You are to retype exactly the line with "Viewport: 680px width, 480px" and every line after it in the entries below.

- - - - -

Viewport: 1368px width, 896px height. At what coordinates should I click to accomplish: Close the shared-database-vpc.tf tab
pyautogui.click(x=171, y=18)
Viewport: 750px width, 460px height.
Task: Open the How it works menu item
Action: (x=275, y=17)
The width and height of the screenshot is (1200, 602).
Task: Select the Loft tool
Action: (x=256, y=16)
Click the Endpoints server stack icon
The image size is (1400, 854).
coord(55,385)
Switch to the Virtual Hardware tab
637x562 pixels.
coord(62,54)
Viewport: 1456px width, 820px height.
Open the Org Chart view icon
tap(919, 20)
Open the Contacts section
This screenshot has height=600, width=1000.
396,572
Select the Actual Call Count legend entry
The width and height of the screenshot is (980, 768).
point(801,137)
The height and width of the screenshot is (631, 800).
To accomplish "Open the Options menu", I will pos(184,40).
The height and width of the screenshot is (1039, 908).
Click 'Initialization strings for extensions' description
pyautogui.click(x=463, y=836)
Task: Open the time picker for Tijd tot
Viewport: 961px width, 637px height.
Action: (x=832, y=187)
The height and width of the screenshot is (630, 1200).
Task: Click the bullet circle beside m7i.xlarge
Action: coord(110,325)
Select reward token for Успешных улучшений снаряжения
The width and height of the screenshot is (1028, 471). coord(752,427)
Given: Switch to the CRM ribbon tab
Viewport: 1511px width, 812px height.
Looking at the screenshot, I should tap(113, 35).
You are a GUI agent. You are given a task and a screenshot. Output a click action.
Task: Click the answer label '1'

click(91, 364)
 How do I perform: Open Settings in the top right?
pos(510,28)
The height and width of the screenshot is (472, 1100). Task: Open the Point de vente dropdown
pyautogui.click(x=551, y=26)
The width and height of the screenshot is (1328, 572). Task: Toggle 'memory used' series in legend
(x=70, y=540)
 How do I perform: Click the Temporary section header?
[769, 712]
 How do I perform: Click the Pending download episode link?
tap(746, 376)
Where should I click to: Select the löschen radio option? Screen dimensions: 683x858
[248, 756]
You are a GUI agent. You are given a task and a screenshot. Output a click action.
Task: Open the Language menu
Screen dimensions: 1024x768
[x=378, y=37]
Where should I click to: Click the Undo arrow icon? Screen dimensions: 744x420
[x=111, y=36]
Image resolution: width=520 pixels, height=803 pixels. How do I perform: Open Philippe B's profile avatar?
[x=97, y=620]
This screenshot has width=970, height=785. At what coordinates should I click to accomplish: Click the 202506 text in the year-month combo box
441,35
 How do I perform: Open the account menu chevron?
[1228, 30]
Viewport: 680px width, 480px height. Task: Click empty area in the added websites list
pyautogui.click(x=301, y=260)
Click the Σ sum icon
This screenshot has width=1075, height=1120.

- - - - -

EXERCISE OUTPUT
Viewport: 680px width, 480px height. Task: Click empty area in the added websites list
pyautogui.click(x=301, y=260)
Click the Σ sum icon
This screenshot has width=1075, height=1120.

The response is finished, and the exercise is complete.